- [ASSIGNMENT] Retype, word for word, every line of the records below starting at the one that contains "Instruction: Click the CAS" and ending at the one that contains "Given: Click the L3"; include both of those lines and nothing more.

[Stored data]
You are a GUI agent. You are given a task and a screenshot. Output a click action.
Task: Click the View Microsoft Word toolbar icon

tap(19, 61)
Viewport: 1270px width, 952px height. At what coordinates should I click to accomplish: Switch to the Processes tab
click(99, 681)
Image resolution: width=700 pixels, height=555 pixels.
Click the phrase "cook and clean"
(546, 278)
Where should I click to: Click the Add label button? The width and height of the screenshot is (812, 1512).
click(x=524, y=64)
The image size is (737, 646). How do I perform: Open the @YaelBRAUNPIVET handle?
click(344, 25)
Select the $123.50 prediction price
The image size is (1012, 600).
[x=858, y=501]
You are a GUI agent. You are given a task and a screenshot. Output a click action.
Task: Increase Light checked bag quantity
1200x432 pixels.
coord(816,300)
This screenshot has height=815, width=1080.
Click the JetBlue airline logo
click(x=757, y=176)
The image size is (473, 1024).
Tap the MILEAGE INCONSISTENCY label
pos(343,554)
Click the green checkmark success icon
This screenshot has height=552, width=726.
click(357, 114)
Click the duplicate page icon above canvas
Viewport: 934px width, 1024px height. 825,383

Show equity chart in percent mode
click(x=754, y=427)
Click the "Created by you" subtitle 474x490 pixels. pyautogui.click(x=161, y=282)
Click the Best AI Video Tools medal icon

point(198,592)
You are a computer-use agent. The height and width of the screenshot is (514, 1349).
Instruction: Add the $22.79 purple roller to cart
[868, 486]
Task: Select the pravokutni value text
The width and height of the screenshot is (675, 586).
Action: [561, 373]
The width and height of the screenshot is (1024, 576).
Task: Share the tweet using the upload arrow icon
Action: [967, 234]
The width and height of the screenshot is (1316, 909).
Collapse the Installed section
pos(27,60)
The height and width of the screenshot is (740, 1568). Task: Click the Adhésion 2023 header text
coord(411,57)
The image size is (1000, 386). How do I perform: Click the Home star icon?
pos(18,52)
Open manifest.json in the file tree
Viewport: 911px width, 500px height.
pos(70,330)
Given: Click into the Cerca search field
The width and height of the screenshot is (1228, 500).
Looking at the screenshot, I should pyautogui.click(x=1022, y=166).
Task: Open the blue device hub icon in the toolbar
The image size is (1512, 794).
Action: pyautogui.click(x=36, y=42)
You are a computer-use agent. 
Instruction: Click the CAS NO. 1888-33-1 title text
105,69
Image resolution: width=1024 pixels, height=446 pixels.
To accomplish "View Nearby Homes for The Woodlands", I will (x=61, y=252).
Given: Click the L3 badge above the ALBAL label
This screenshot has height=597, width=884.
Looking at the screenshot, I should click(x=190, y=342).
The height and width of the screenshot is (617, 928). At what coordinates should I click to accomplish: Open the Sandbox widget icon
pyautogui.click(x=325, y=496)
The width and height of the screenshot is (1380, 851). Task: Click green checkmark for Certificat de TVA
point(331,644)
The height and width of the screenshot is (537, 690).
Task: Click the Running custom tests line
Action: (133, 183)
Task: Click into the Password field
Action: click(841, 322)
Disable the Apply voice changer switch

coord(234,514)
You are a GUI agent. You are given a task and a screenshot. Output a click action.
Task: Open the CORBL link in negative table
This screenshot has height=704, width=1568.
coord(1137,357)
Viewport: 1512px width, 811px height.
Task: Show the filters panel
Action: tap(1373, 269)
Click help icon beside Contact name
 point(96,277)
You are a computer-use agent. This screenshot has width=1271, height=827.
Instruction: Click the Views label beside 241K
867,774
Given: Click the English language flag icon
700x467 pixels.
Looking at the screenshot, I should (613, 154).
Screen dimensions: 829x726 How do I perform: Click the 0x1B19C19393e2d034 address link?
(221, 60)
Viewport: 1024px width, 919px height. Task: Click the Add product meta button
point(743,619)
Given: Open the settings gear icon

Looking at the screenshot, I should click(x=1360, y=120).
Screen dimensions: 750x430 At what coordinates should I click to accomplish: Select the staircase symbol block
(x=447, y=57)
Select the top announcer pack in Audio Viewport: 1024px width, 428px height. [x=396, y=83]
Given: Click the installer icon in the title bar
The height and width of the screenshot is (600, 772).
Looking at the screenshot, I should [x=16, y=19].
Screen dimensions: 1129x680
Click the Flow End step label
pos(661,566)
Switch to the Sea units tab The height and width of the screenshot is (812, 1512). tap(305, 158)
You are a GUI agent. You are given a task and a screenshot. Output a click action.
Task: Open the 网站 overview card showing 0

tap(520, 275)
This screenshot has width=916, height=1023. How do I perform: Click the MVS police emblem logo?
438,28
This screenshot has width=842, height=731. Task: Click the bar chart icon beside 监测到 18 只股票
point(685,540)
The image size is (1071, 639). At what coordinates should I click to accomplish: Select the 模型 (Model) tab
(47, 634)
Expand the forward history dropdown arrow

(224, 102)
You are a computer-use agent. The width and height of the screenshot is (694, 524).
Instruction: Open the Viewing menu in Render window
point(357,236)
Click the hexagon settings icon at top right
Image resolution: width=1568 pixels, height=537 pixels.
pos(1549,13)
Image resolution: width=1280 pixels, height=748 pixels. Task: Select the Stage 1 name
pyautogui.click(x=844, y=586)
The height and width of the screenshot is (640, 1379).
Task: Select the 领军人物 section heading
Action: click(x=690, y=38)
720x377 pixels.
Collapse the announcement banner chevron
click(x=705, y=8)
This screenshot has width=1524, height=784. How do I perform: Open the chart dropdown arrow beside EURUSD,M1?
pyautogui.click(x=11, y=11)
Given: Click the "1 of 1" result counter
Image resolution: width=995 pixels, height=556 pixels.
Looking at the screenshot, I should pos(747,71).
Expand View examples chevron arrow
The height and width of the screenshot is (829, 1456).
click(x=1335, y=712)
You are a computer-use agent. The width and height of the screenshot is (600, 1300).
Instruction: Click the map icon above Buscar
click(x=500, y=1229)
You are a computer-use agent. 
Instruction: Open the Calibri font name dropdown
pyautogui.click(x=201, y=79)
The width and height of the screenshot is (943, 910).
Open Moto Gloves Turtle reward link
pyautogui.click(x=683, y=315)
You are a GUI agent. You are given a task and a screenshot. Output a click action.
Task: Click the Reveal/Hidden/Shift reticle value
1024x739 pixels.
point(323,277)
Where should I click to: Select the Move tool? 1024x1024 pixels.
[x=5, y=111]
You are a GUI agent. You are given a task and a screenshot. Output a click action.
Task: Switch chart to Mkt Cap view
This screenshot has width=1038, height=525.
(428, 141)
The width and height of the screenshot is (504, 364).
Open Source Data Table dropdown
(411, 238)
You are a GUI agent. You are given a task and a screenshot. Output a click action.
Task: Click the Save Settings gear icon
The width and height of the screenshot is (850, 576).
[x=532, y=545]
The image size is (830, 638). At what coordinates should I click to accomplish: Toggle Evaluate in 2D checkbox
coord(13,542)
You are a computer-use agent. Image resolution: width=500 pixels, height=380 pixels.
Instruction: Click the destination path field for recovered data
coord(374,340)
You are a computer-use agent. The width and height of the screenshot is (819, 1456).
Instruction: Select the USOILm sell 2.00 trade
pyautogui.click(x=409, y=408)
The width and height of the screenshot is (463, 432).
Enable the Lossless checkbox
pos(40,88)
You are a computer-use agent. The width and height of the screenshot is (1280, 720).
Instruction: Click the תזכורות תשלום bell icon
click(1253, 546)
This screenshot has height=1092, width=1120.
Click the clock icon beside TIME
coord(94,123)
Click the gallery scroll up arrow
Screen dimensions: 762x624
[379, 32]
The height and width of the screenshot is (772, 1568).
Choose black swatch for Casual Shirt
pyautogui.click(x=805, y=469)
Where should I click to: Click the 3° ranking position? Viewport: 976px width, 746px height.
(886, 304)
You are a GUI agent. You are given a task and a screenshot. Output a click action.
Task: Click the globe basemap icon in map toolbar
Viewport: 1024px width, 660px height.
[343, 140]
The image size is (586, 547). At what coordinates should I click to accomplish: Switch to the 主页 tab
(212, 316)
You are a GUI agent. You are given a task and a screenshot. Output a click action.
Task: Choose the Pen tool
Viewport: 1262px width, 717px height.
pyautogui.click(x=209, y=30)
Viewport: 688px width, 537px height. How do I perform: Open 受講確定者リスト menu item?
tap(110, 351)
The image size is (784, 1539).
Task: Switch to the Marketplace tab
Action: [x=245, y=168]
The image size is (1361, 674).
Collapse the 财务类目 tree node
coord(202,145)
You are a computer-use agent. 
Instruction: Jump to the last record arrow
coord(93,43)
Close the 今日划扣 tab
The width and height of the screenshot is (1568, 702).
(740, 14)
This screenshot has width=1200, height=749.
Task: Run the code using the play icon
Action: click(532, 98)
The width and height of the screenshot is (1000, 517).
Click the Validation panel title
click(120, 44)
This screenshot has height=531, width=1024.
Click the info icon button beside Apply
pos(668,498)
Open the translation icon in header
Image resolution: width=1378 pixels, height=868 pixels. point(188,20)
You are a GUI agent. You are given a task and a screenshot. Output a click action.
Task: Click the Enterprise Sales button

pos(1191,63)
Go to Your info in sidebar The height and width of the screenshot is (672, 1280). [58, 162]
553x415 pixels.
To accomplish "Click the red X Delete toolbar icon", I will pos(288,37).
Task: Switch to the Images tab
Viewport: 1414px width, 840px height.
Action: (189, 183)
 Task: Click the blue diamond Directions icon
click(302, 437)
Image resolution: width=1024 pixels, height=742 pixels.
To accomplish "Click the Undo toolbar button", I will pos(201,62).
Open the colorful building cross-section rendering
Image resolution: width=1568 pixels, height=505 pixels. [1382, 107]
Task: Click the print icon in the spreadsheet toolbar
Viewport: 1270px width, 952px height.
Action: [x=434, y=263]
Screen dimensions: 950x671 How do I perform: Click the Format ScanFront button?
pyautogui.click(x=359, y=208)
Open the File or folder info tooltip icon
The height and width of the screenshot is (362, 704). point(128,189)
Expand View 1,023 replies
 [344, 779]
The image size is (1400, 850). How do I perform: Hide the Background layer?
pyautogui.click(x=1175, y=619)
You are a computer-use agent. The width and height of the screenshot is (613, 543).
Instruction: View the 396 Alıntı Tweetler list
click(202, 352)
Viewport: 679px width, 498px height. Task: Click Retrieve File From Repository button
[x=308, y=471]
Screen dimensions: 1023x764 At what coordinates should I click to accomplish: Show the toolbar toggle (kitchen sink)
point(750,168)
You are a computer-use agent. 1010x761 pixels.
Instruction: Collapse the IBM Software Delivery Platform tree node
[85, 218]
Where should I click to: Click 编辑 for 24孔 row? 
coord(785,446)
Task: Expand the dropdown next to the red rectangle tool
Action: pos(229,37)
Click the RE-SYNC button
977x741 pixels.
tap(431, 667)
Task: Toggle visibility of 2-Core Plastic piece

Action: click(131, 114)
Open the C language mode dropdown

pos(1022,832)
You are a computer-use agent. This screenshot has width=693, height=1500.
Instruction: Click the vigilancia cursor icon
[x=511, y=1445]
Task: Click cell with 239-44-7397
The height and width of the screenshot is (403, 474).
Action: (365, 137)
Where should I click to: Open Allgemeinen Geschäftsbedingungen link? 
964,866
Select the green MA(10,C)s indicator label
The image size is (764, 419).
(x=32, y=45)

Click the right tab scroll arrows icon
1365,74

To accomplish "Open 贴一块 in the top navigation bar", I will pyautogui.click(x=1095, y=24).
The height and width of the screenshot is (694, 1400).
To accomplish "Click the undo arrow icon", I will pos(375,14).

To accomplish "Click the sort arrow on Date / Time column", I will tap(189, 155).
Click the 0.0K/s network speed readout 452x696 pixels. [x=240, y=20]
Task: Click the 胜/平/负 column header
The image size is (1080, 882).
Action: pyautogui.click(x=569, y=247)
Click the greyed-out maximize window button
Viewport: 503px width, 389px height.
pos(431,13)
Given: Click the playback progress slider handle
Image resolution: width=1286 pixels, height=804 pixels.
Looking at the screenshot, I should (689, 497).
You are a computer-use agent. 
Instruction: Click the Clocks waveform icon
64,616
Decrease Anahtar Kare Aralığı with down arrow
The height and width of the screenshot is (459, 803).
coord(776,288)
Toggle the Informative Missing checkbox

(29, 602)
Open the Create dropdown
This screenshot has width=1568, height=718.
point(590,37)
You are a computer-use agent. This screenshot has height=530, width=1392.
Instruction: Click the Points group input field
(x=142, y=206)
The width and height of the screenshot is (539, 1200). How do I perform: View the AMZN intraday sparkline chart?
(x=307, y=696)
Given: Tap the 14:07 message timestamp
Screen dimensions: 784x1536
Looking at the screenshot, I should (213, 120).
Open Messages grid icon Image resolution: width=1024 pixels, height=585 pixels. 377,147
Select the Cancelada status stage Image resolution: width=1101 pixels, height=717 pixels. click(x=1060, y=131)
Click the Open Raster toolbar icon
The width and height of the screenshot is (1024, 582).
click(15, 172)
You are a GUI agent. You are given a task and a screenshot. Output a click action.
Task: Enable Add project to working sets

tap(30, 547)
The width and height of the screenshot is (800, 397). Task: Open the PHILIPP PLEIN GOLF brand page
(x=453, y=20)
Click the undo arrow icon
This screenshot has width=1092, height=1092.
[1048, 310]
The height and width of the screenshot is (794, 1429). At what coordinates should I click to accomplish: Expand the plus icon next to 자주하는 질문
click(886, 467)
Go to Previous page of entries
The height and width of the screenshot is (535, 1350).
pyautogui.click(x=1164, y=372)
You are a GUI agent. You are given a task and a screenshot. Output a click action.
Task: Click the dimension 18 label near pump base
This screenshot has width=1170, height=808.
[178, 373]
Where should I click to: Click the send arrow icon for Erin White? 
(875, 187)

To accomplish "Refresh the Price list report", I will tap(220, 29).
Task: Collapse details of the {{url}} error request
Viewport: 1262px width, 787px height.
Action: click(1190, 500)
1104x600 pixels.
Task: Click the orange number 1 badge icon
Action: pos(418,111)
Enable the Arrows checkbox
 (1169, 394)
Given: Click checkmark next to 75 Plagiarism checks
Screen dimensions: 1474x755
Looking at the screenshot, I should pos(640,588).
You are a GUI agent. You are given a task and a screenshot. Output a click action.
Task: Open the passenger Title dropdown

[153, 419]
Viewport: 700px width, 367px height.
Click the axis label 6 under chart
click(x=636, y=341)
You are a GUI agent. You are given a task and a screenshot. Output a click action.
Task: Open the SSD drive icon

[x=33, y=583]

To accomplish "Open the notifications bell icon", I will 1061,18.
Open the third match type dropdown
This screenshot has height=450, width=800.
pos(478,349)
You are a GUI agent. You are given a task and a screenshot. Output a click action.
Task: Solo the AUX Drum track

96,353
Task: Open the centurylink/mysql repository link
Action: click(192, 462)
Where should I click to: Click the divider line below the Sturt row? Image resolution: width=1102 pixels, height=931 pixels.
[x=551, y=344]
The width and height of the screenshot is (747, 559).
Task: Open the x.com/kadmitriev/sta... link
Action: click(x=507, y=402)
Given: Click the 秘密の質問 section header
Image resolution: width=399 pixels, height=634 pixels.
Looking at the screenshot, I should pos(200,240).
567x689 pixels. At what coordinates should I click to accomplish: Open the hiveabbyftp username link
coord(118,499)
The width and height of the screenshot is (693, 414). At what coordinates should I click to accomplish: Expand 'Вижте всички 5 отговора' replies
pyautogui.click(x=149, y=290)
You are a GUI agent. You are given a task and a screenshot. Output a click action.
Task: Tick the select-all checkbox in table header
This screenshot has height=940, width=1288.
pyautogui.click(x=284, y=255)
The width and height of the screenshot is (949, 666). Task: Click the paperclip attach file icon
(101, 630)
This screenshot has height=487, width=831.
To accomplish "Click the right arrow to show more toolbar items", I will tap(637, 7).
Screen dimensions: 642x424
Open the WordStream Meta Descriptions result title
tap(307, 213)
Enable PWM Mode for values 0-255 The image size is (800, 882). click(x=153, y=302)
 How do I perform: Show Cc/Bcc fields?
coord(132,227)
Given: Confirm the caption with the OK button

- [THE COMPLETED TASK]
Instruction: Click the CAS NO. 1888-33-1 title text
105,69
Image resolution: width=1024 pixels, height=446 pixels.
To accomplish "View Nearby Homes for The Woodlands", I will (x=61, y=252).
Given: Click the L3 badge above the ALBAL label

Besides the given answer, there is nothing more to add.